Why Does My Lifetime Value (LTV) Metric Keep Changing Over Time?

Summary

Lifetime Value (LTV) represents the total revenue you can expect from each customer over their relationship with your business. Because LTV calculations factor in all orders made by these customers—sometimes within a specific window, such as 60 or 90 days—this metric naturally evolves as more purchases occur. Changes in time range selection, additional orders from existing customers, and different product-specific calculations further explain why the number you see for LTV isn’t static.

Why This Happens

  1. Rolling Cohorts and Additional Purchases

    • LTV is typically calculated by summing all order revenue from a group of customers and dividing by the number of unique customers in that group.
    • If these same customers make subsequent purchases, the total order value grows—thus raising (or occasionally lowering) the average LTV over time.
  2. Time Range Selection (60-Day or 90-Day LTV)

    • In some reports, the LTV focuses on orders placed within 60 or 90 days of a customer’s initial purchase.
    • If a customer makes multiple purchases within that window, all those purchases are added to their total, which can cause the LTV to increase as the data updates.
  3. Excluding $0 Orders and Customers Without IDs

    • Many LTV tools (including Triple Whale’s 60/90 LTV pages) exclude orders with a $0 total or orders without valid customer information.
    • If previously untracked orders become valid (e.g., corrections to the order record), LTV may shift because the underlying set of included orders changes.
  4. Product-Specific Filtering

    • In certain pages, LTV is calculated only for customers who purchased a specific product in their first order.
    • Any subsequent purchases (with or without that product) are still added to their lifetime revenue, so LTV can keep rising as these customers place new orders.
  5. Different Definitions in Different Reports

    • Some pages measure LTV using a “lifetime” approach with no cutoff window, while others focus strictly on a 60- or 90-day period after a first purchase.
    • These variations can make LTV appear to “change,” but it often reflects the same data applied to different time spans or product filters.

Example Scenario

  1. Day 1: A new customer buys Product X for $50 (COGS excluded for simplicity).
  2. Day 15: The same customer returns and makes a second purchase of $30.
    • 60-Day LTV: Now includes both orders ($80 total) for this one customer, raising the per-customer LTV to $80.
    • If the tool only had the first purchase accounted for at $50, it updates once the second purchase is recognized, causing an apparent “change” in LTV.

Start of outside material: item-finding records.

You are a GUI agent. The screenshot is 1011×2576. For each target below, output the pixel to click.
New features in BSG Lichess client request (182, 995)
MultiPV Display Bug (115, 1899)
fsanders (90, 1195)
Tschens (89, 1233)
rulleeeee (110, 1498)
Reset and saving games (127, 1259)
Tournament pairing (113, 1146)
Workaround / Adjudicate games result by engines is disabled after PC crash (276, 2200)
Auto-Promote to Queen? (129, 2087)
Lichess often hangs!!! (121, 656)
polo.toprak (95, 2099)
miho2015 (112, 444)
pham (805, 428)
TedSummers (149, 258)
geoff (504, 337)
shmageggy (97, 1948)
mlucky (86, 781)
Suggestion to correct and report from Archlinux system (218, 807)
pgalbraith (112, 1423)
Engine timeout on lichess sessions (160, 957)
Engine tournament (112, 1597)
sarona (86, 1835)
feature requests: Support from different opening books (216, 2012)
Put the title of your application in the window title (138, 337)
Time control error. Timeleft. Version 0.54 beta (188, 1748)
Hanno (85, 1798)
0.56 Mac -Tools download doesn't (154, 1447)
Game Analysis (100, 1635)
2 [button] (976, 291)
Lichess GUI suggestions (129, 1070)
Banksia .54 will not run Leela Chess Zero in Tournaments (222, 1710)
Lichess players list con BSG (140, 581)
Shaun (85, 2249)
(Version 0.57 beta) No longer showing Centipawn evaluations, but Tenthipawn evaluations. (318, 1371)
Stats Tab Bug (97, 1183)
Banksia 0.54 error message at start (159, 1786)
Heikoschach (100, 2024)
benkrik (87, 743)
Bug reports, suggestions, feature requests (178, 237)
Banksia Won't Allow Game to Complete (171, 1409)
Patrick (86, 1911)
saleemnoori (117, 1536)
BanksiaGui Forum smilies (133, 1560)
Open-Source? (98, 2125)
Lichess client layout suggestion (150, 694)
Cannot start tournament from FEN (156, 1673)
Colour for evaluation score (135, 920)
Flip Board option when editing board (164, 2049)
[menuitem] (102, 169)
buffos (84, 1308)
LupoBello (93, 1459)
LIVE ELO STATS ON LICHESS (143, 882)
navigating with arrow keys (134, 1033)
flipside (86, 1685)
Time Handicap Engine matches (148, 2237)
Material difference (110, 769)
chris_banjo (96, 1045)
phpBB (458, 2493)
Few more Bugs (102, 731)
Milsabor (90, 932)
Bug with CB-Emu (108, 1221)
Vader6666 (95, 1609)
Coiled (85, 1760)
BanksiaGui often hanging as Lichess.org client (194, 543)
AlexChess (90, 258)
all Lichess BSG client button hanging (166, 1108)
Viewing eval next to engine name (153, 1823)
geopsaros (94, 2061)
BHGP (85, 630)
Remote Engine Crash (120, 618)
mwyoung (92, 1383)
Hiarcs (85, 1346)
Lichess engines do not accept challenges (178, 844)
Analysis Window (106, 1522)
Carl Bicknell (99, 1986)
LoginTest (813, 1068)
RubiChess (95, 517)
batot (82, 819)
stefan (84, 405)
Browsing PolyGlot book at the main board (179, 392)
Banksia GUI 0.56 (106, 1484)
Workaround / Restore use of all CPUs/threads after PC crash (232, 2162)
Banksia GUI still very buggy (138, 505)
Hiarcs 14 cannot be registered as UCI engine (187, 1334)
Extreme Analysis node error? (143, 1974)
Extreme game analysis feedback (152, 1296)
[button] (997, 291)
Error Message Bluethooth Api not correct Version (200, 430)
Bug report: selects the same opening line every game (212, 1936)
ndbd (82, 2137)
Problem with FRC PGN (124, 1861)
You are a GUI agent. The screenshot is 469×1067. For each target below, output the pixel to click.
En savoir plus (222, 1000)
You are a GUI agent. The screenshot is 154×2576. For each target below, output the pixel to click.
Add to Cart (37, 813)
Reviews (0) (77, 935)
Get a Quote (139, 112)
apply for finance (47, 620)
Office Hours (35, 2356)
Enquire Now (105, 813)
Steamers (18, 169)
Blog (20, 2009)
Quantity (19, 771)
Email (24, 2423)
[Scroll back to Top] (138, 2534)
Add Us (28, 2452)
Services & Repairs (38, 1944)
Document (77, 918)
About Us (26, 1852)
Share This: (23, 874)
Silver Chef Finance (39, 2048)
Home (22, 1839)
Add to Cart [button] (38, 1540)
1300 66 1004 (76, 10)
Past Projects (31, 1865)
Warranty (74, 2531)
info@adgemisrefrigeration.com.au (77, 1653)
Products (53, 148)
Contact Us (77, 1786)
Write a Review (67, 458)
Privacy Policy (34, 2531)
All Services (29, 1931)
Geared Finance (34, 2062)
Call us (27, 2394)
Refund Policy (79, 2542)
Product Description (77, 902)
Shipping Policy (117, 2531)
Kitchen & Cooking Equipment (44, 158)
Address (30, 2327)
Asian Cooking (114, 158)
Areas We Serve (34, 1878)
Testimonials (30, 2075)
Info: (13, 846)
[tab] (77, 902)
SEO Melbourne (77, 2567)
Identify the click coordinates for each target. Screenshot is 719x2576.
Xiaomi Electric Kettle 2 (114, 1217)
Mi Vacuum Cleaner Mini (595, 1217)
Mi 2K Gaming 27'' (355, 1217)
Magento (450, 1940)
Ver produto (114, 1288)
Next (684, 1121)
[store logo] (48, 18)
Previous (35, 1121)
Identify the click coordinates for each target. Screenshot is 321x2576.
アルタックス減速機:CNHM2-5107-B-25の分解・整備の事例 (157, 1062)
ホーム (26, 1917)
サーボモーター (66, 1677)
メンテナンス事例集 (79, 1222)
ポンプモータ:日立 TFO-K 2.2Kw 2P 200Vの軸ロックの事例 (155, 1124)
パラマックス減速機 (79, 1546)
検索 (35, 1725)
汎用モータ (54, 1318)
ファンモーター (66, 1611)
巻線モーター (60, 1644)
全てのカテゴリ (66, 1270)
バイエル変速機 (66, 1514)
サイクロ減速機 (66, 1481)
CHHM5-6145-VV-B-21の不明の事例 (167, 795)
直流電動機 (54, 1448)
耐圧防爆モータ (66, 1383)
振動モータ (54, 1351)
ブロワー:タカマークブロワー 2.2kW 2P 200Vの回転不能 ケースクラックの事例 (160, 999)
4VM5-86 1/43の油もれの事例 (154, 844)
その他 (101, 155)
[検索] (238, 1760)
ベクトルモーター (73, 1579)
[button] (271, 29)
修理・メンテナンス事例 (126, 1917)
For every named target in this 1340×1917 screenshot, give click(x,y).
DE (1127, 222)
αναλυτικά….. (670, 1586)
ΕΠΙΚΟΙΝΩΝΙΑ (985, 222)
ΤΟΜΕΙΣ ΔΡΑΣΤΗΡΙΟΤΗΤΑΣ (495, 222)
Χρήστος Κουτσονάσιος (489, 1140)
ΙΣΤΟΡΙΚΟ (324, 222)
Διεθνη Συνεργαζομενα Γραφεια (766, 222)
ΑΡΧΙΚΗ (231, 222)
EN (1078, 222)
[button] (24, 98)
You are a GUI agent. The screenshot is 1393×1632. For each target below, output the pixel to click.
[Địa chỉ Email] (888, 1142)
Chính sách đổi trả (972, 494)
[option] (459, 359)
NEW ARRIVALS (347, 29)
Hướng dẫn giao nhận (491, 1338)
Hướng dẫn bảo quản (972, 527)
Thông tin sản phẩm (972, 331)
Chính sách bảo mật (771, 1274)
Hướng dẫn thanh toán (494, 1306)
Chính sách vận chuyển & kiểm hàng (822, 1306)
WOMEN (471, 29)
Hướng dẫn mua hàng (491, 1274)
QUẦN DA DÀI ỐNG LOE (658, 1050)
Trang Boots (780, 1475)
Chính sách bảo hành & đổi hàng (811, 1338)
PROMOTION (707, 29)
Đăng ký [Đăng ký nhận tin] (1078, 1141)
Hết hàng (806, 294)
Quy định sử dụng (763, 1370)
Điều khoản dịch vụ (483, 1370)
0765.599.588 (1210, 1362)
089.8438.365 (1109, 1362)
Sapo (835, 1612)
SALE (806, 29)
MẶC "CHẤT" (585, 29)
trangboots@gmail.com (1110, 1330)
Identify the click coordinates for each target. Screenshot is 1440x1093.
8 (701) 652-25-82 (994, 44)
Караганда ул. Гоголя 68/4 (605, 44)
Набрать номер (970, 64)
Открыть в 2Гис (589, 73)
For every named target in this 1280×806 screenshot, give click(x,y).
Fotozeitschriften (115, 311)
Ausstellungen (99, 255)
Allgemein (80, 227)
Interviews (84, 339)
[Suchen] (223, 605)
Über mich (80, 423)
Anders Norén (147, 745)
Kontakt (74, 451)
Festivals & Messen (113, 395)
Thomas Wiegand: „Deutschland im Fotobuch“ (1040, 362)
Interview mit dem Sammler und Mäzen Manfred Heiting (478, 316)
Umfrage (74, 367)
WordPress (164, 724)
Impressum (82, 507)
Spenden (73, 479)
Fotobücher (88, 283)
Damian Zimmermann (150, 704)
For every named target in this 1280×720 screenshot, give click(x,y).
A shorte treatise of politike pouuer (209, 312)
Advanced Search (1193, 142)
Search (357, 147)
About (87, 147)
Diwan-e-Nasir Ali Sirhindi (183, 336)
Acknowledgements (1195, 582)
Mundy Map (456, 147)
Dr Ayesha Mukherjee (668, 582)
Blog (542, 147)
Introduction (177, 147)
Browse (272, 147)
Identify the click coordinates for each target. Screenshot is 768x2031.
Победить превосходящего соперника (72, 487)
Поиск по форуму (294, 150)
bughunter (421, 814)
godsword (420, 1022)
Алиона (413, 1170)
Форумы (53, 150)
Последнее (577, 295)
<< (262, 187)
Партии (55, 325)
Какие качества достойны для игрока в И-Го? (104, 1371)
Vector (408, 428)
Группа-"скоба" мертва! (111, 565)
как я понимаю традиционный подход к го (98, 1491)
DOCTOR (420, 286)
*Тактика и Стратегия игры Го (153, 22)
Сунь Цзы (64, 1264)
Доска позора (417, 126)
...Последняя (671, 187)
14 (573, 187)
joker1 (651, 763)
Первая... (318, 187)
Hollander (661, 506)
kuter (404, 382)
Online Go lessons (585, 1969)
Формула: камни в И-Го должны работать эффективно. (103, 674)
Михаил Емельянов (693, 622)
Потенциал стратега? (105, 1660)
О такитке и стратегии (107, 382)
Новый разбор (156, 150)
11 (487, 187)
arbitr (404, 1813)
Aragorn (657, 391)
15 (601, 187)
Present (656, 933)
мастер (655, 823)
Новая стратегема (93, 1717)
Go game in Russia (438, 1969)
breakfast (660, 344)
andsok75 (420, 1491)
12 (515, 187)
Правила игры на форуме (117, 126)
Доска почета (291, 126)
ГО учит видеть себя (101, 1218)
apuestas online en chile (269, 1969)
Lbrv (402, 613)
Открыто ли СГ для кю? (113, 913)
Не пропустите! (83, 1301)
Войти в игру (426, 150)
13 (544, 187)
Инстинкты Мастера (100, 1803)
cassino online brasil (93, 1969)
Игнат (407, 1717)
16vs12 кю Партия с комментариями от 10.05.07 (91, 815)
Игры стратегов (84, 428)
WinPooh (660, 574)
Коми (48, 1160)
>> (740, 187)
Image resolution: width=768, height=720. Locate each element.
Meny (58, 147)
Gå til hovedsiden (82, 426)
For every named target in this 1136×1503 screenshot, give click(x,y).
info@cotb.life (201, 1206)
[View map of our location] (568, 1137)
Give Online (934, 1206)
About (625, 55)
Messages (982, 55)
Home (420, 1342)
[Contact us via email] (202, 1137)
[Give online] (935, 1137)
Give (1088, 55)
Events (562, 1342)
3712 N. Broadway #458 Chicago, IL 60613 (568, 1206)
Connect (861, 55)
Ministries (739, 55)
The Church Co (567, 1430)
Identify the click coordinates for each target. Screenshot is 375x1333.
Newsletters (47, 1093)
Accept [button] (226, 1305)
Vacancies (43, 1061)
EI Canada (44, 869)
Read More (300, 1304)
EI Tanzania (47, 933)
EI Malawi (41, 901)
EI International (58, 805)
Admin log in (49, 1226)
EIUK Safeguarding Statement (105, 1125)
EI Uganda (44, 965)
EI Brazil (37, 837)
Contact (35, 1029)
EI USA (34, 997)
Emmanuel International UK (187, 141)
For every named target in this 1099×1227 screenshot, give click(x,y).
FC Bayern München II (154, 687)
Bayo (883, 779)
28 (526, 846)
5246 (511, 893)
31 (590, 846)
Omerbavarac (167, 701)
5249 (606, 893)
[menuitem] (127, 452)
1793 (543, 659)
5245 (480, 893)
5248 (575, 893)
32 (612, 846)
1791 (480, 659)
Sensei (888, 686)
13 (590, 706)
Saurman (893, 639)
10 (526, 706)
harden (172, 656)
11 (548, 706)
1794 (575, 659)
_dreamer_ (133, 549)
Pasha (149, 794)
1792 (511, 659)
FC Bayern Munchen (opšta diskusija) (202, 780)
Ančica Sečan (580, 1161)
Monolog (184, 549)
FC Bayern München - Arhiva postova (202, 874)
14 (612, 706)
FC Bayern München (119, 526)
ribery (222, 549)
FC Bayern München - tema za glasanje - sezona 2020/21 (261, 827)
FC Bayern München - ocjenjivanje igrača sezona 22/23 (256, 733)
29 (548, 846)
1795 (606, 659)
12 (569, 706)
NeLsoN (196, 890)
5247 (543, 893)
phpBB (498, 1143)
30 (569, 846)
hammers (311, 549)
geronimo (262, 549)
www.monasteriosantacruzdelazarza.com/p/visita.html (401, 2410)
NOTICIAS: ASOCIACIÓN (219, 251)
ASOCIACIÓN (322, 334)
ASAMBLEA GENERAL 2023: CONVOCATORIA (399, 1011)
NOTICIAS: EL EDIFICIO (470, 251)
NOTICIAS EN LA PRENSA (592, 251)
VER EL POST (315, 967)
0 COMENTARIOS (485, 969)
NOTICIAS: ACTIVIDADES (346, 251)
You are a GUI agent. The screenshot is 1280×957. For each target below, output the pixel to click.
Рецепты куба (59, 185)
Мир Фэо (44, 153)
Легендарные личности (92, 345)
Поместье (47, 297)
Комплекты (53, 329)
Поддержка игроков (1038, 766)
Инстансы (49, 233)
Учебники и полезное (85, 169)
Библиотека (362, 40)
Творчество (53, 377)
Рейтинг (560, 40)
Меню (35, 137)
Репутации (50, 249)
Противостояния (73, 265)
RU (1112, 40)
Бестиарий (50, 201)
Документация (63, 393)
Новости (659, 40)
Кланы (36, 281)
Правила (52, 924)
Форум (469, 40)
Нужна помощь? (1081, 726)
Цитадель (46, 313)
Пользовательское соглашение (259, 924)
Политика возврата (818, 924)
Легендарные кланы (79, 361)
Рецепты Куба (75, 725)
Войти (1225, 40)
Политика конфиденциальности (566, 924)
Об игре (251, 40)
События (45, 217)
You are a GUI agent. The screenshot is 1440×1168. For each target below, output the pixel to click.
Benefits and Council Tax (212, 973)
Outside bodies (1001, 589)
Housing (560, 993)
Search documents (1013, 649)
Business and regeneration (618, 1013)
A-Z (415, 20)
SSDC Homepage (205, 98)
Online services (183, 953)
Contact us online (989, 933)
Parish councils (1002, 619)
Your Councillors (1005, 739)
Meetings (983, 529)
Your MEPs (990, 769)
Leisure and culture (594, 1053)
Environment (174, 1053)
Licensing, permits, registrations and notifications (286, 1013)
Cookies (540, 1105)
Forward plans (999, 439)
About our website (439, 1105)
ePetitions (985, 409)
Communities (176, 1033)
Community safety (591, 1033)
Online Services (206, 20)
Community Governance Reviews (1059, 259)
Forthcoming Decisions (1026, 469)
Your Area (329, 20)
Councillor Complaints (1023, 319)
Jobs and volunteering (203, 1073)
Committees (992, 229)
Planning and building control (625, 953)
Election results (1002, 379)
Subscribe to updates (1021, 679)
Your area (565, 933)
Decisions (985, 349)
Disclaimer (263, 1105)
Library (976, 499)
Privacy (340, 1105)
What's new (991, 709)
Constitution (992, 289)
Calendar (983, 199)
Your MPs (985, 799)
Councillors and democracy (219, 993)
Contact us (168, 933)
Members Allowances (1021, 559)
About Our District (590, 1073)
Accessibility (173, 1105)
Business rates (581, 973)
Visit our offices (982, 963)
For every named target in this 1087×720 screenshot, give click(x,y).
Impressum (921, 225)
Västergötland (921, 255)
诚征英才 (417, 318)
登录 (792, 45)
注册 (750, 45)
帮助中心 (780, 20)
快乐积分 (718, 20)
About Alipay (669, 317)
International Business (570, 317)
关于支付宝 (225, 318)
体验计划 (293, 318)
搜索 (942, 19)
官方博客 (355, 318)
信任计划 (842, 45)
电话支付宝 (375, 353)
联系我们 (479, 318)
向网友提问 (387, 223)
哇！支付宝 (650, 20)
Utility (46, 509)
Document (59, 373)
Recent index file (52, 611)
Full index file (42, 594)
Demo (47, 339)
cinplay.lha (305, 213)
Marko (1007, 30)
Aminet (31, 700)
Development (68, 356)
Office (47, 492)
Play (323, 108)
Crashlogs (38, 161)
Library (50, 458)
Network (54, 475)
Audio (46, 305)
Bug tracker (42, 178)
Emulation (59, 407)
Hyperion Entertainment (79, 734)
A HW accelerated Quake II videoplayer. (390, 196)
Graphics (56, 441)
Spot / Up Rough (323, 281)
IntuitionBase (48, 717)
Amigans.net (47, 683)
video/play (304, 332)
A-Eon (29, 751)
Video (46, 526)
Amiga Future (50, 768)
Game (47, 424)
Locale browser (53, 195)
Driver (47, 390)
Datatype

How This Affects Reporting

  • Fluctuating Averages: If a large cohort of customers makes follow-up purchases, the average LTV can rise significantly over time.
  • Differences Across Tools: Various dashboards (e.g., the 60/90 LTV page vs. Product Analytics) have unique filters and definitions, so the same customer data can produce different LTV results.
  • Ongoing Recalculation: Every new order from an existing customer re-enters the formula. This can boost (or occasionally lower) the average if the subsequent orders have lower or higher values than the original purchase.

How to Interpret the Data Correctly

  1. Identify the Time Window

    • Confirm whether you’re looking at a 60-day, 90-day, or unlimited timeframe. Understand that customers who purchase again during that period increase the total.
  2. Check Excluded Orders

    • Remember that $0 orders or orders without valid customer data may be omitted. Corrections to those records can change your LTV down the line.
  3. Evaluate Product-Specific Views

    • If the LTV is filtered for a certain product, only the first purchase of that product defines the customer pool. Any subsequent purchases—of any product—will raise their LTV.
  4. Watch for Delayed Updates

    • If a purchase wasn’t fully captured or has been updated in the system (e.g., an order gets corrected), the LTV might jump once the platform recognizes the change.
  5. Monitor Trends, Not Just a Single Number

    • LTV is dynamic by nature. Observe how it shifts over weeks or months to gain a more reliable view of customer profitability rather than focusing on a single snapshot in time.

By keeping in mind that LTV is regularly updated with each new purchase—whether the focus is on a 60/90-day period or a product-specific view—brands can better understand why this key metric continues to evolve rather than remaining fixed.